What Matters Most To Jamaican Consumers Right Now?
The Jamaican marketing and advertising industry is on a mission to understand our customers. Brands have never felt more disengaged with consumers as shifting current events are producing a new type of consumer. Incremental shifts in online consumption patterns may mean progressive changes in tastes in the next six months.
For instance, in March and April 2020, Jamaicans notably shifted their social media preferences. It is quite obvious the reason for interest in the Prime Minister’s and Minister of Health’s social media accounts during the pandemic.
However, there seems to be a notably difference in the accounts accessed for entertainment purposes. These changes are important for advertisers to note because it means that “feel good” ad messages may need to be suspended for awhile. Or it can mean the exact opposite, people may need ad messages which encourage them to escape from their present realities for a bit.
Additionally, as a result of self-distancing, leisure activities have shifted somewhat. 100 Jamaican respondents were asked what mattered the most to them now. They indicated that the health and safety of their family were the most important. Playing games with family, speaking to friends and monitoring COVID-19 news updates were among the top leisure activities pursued at home.
How is the advertising community responding to consumers’ changing worldview? Vice President and Head of Analytics of Criteo Jaysen Gillespie proposed a shift in communication strategies in the COVID-19 era. Here are some of his interesting ideas below:
Social media channels are a MUST
Social media offers a unique opportunity to engage with consumers in their home. It offers the ability to introduce or reintroduce consumers to products and teach them about the product.
“For example the Mondavi Sisters of CK Mondavi wines and are running virtual educational tastings for their Aloft and Dark Matter wine brands. Co-proprietor and winemaker Angelina Mondavi notes that they were considering this strategy prior to COVID-19, but realized they needed to implement the tastings earlier than usual. She states, “Our goal from the beginning was to connect with people that may not have the opportunity to visit us in the Napa Valley and continue to grow a stronger and closer relationship with our Aloft and Dark Matter members.”
Home Influencers are Key
Those social media influencers whose content has been primarily geared towards the home and family setting are the tastemakers to invest in during this time. People want to see realistic and relatable content made interesting.
Consequently, home influencers have the ear and attention of the public right now. Brands need to align their messages with these individuals.

### Exercise instructions:
A: According to the article on Jamaican consumers, what did the 100 respondents say mattered most to them now?
B: Please extract the passage of the article on Jamaican consumers from "What Matters Most" up to and including "during the pandemic.".
C: Extend the article on Jamaican consumers by writing what comes after its final sentence.

### Recorded information:
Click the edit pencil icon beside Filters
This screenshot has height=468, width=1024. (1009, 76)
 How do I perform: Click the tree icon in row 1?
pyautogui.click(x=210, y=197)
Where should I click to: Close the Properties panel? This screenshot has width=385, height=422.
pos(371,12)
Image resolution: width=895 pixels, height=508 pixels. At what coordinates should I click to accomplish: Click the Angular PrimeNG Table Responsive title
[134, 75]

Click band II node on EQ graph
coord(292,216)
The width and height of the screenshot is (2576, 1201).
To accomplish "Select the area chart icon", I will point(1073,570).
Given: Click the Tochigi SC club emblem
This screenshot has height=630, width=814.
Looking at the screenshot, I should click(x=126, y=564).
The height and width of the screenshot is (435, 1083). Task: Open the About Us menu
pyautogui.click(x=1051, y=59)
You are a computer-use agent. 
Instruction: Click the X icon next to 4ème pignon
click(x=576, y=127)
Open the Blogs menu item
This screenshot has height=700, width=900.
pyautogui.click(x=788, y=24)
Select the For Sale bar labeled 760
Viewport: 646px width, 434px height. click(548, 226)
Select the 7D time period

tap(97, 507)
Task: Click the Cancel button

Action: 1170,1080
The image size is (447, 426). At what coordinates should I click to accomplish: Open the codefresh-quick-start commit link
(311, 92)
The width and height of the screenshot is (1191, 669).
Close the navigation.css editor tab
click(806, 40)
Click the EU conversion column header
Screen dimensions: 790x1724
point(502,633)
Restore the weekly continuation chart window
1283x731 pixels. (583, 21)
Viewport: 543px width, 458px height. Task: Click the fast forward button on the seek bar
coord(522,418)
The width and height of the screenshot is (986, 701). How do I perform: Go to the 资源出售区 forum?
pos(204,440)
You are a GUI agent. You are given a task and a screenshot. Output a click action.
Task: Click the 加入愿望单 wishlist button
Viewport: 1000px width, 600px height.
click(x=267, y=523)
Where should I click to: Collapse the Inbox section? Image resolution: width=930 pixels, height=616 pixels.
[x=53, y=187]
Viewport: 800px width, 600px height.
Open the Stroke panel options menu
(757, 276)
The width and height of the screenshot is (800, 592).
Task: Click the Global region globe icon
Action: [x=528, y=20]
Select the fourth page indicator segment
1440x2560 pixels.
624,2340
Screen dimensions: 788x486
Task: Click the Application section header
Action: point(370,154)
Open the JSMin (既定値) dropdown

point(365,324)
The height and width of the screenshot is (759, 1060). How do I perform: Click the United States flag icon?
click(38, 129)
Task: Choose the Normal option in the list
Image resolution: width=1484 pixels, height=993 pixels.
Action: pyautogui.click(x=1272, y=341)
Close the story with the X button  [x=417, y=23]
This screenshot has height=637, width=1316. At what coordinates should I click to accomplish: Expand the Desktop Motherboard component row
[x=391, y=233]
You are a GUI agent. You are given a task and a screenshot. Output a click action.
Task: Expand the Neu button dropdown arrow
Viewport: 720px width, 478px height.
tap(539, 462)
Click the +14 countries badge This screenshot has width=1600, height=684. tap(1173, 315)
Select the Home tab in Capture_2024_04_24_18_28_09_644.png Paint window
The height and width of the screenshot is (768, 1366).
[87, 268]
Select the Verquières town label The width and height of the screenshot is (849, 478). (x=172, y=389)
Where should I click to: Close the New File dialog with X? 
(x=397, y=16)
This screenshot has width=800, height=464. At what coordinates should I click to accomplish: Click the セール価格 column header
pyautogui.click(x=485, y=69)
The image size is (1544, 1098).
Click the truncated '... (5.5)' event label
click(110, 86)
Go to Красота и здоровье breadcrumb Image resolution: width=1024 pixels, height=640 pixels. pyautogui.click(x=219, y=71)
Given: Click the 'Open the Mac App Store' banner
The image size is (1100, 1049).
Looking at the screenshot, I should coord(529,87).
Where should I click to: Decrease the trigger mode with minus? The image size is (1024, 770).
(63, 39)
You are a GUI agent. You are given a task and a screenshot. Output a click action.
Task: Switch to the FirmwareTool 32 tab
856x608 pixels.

### Expected results:
A: The health and safety of their family.

B:
What Matters Most To Jamaican Consumers Right Now?
The Jamaican marketing and advertising industry is on a mission to understand our customers. Brands have never felt more disengaged with consumers as shifting current events are producing a new type of consumer. Incremental shifts in online consumption patterns may mean progressive changes in tastes in the next six months.
For instance, in March and April 2020, Jamaicans notably shifted their social media preferences. It is quite obvious the reason for interest in the Prime Minister’s and Minister of Health’s social media accounts during the pandemic.

C:
This crisis has hit many individuals very hard. Consumers are open to messages that focus on effective management of the job crisis.
“Gillespie cites Diageo’s (owner of the Guinness and Johnnie Walker brands) promise of over $1 million to support bartenders and other affected groups around the world of a good example of incorporating the human element into marketing messages. While some companies may even achieve sales gains, remaining sensitive to the human side of things, and especially job displacements and hardship is important to consumers and resonates.”
For more on Gillespie perspective, check out How Brands Can Successfully Engage With Consumers Quarantined Due To COVID-19
Who is doing it best?
The Jamaican brand that has been executing these ideas well is Digicel. They have merged human centric messages executed by key influencers on traditional and social media. Digicel has leveraged “Stay Connected” as more than just using their products to call or surf the web. Staying connected is about remaining authentically Jamaican, remaining safe, engaging with your community and enacting your corporate responsibility. They have firmly made themselves relevant to COVID-19’s pop culture by utilizing local celebrities to boost their message.
Similarly, Budweiser has utilised a marketing strategy like Digicel’s “Stay Connected”. Using nostalgia to remind consumers of life before the anxiety of COVID-19 and promoting the moniker “whassap” as a communal expression of love and relevance.
They have also normalized the drinking of Budweiser when connecting with friends and family. It is integral for COVID parties and hangouts and they have reintroduced a past and appropriate tagline into the 2020 reality. In one swipe they have used COVID-19 home influencers to deliver a human-centric message which is perfect for the social media landscape.